Die Gespräche zur Bildung einer neuen Regierung laufen auf Hochtouren: Nach den ersten Vorsondierungen von Grünen und FDP wollen beide Parteien am Sonntag getrennt zu Beratungen mit der SPD zusammenkommen. Die Liberalen wollen sich am Samstag aber zunächst mit der Union treffen, wie FDP-Generalsekretär Volker Wissing am Mittwoch in Berlin sagte.
Am Freitag wird es nach dem ersten Spitzentreffen von Grünen und FDP zunächst eine weitere Begegnung der beiden Parteien geben, und zwar in größerer Runde als am Dienstagabend. Die Grünen wollen ebenfalls mit der Union sprechen, einen Termin dafür gibt es aber noch nicht. Sie seien "mit der Union auch in Kontakt", das Wahlergebnis sei aber ein "klarer Auftrag für Erneuerung", sagte Parteichefin Annalena Baerbock am Mittwoch.
Am Samstag wollen die Grünen nach Baerbocks Angaben auf einem kleinen Parteitag alle weiteren Schritte für die Bildung einer neuen Regierung festlegen, dabei soll es auch um das zehnköpfige Sondierungsteam und den weiteren Zeitplan gehen. Am Sonntagabend soll es dann das bilaterale Gespräch mit der SPD geben. Von der Union hätten die Grünen für kommende Woche eine Einladung erhalten. "Da muss man dann noch in die genauere Planung gehen", sagte Baerbock.
Wissing sagte, die Union habe das nunmehr für Samstag geplante Gespräch angeboten. Die von den Sozialdemokraten ausgesprochene Einladung habe seine Partei ebenfalls angenommen. Der FDP sei es wichtig, "möglichst mit allen über das Wochenende bilateral gesprochen zu haben, die als Regierungspartner in Frage kommen", sagte Wissing.
An dem Gespräch mit den Grünen am Freitag sollen von FDP-Seite die Präsidiumsmitglieder teilnehmen, wie der Generalsekretär weiter ausführte. Zu möglichen Themen wollte er sich nicht konkret äußern.

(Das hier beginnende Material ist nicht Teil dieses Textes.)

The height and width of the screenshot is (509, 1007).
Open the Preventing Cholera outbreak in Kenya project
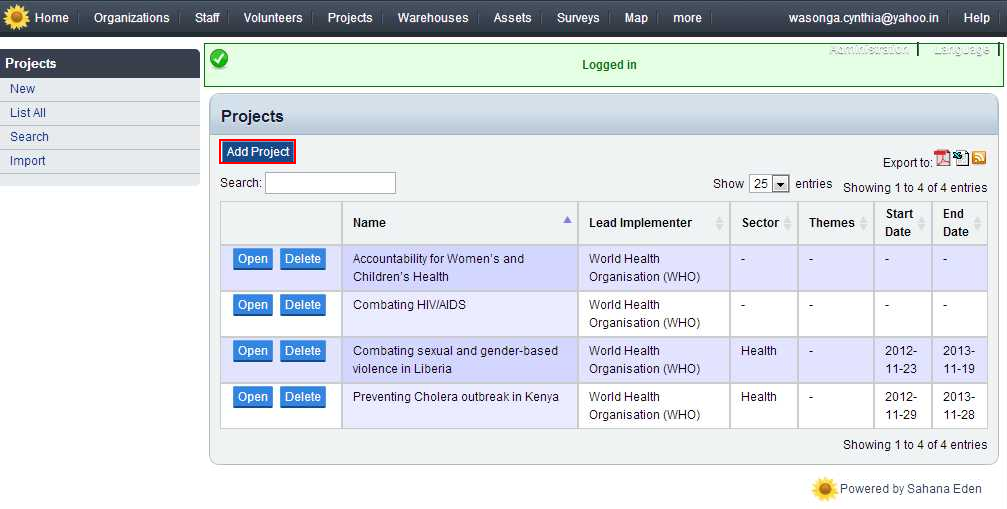coord(252,397)
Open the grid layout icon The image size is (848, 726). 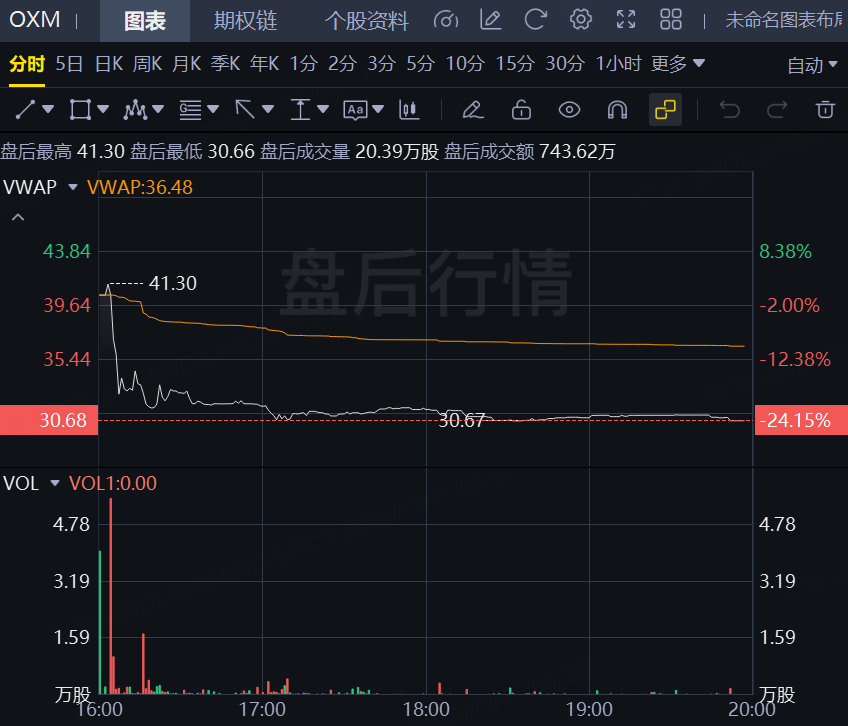click(671, 20)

Die SPD mahnte eine baldige Einigung an. Es gehe darum, mit Grünen und FDP "sehr zügig zu einer stabilen Regierung zu kommen", sagte SPD-Generalsekretär Lars Klingbeil. Neben Kanzlerkandidat Olaf Scholz umfasst die SPD-Verhandlungsgruppe die Parteivorsitzenden Saskia Esken und Norbert Walter-Borjans, Bundestagsfraktionschef Rolf Mützenich, die rheinland-pfälzische Ministerpräsidentin Malu Dreyer und Klingbeil selbst.
"2017 sollte sich nicht wiederholen", sagte Baerbock mit Blick auf die damals gescheiterten Verhandlungen über ein Jamaika-Bündnis. Deswegen dürften sich die Sondierungen in diesem Jahr nicht über Monate und Wochen hinziehen, sondern sollten "zügig von statten gehen".
Am Dienstagabend hatten sich die Spitzen von Grünen und FDP zu einem vertraulichen Gespräch getroffen. Sie posteten ein Instagram-Foto, auf dem FDP-Parteichef Christian Lindner, Wissing sowie die Grünen-Chefs Baerbock und Robert Habeck. Darunter stand geschrieben: "Auf der Suche nach einer neuen Regierung loten wir Gemeinsamkeiten und Brücken über Trennendes aus. Und finden sogar welche."
Die Grünen wollen die Parteimitglieder in einer Urabstimmung über einen Koalitionsvertrag und ihr Personaltableau entscheiden, wie aus dem Leitantrag für den Länderrat am Samstag hervorgeht. Grünen-Fraktionsvize Konstantin von Notz sieht bei wichtigen Themen große Schnittmengen mit der FDP. "Für die Innen- und Rechtspolitik, aber auch bei der Digitalisierung wäre eine Zusammenarbeit von FDP und Grünen eine Riesenchance", sagte von Notz der Berliner "taz" (Donnerstagsausgabe).